Not just "names", but common nouns as well:
-os is just the masculine singular nominative ending; on
andros "man",
anthropos "human" (of either gender),
magos "eastern sage; magician",
doulos "slave", or
kuklos "wheel; circle",
stauros "pole; cross" etc. (as in many other languages, inanimate words are assigned gender).
Greek distinguishes "k" (written with
kappa which looks like K) from "kh" (written with
chi which looks like X) but the aspirated "kh" is traditionally transliterated "ch": pronunciation not at all like the affricate "ch" in English, of course; but also not the guttural fricative of German or Hebrew "ch".
The
-os is just the singular nominative affix; the
-t is the participle ending (like
-ed in English, sometimes also pronounced "t" as in
slept); the root is
chris- cognate to English
grease and the word means "greased; rubbed with oil"; the Indic cognate is
ghee. The word in English now suggests grubby motor oil, but the root originally refers to
scented oils; in Germanic it became specialized to oils rubbed into the hair, but elsewhere refers to fragrant oils rubbed on the body just for pleasure (the post-Vedic but still early Sanskrit text
Manu-smrti mentions a wife rubbing ghee on her husband's body after a bath as an especially loving and virtuous act) or for ritual consecration: the Semitic root for this,
m-sh-ch, is found in English not just as
messiah (from Hebrew
moshiach, originally not a "future savior", which was a post-Persian ideological development, but the term for an "anointed" king or priest, one who had been rubbed with oil as a mark of office) but as the verb
massage (from Arabic) and the noun
musk (through Persian from Aramaic).
In Indo-Iranian, the scented oil from a clarified-butter base is the main sacrificial offering to the fire god. In the Vedas, the ghee is poured into
Agni "the fire" (cognate with Latin
ignis hence English
ignite, and to Russian
ogon). In the Avesta we find the name
Athar instead: the
Wiki suggests that the personification of this being as one of the divine emanations is a later somewhat "heretical" development in Zoroastrianism (like the re-introduction of such deities as Mithra and Anahita) and that Athar in the Gathas is just a medium for sending offerings to Ahura Mazda; but it also says the root is not Indo-European but borrowed from somewhere else, and this I am very puzzled by because there are indeed cognates all over Indo-European: Greek
aether "star-stuff" (conceptualized as a special kind of fire), Latin
attar "fragrant oil", Irish
aed "sacred bonfire". It is not found as a sacred name in Vedic Sanskrit, but the
Atharva Veda (fourth and latest of the Vedas) is named for a priestly clan, the name recalling the title
Athravan often given to Zoroaster in the Avesta.
I think that Vedic
Agni started as a taboo-substitution, the generic word for "fire" taking over from the true name of the Fire God which, like the names of the Wolf, Bear, and Death gods that I have mentioned before, was a name too dangerous to speak.
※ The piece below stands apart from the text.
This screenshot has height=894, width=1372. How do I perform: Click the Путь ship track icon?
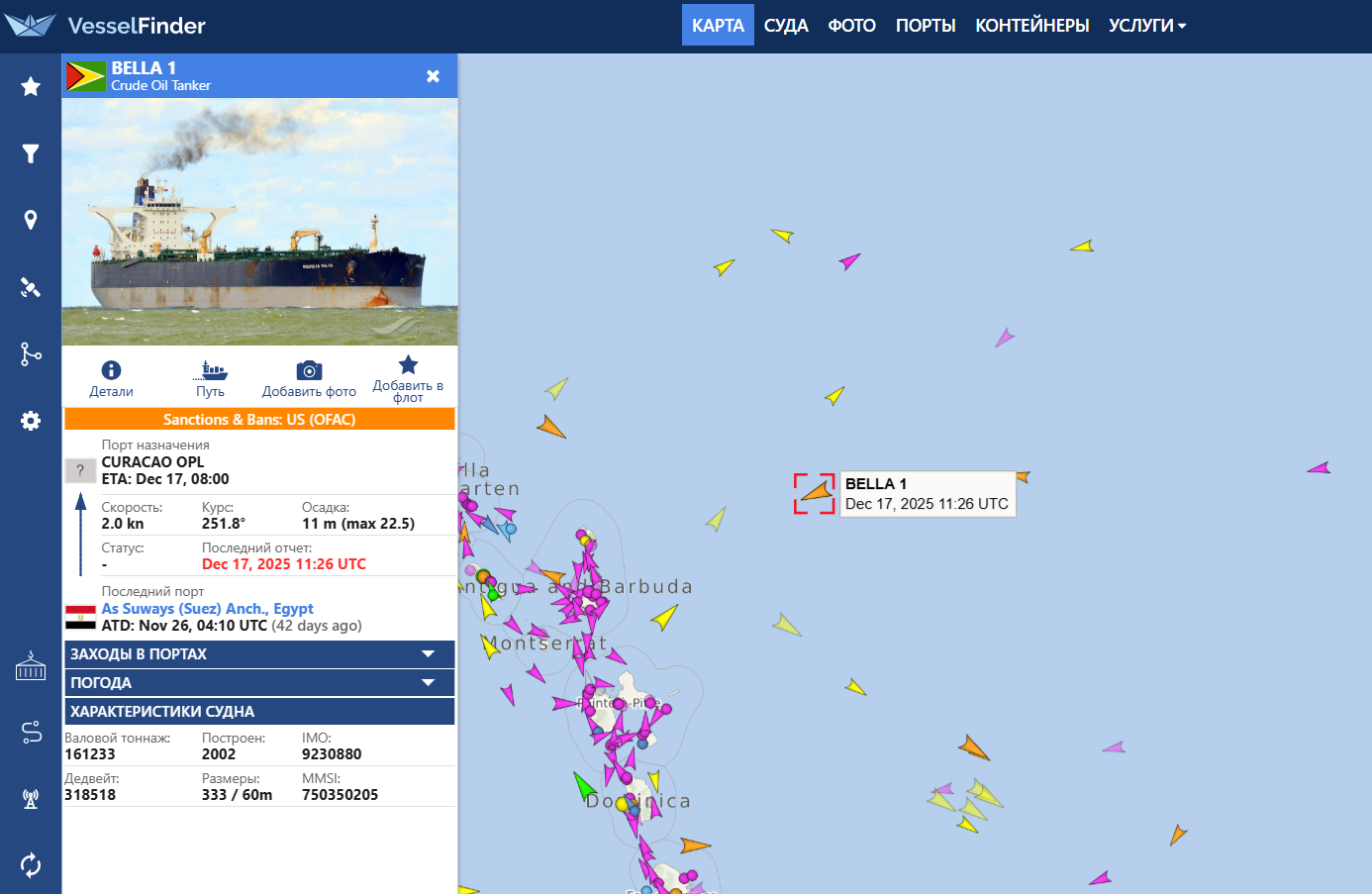point(211,371)
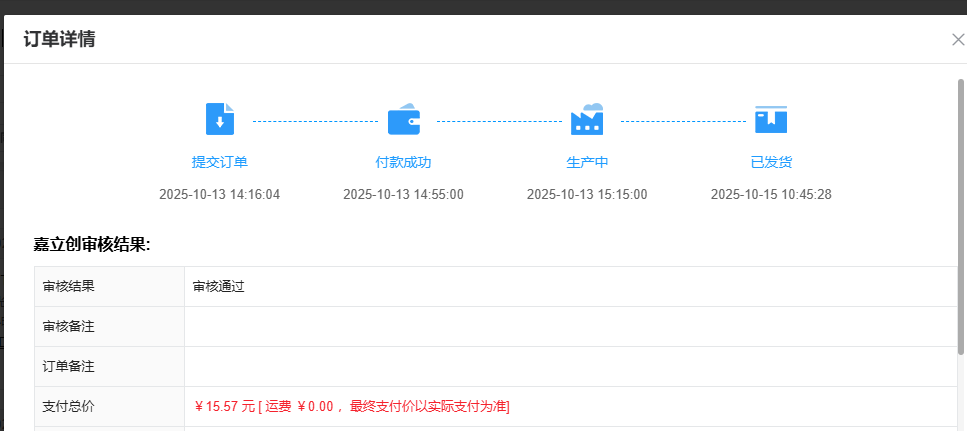Click the 生产中 step label
Screen dimensions: 967x431
click(x=587, y=162)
We do not find any cognate of "agni" in the Avesta, but strangely, also no form of "ghee/grease/chrism" that I can locate. In Yasna 62 (the fire ritual), verse 2,
daityo aesmi buya, daityo baoidhi buya, daityo pithwi buya... "proper wood let-there-be, proper fragrance let-there-be, proper butter let-there-be..." the word for "butter"
pithwi is just the generic Indo-European root seen in English regularly as
feed/food/fat (through Germanic) and irregularly as
butter (through Old French from Latin).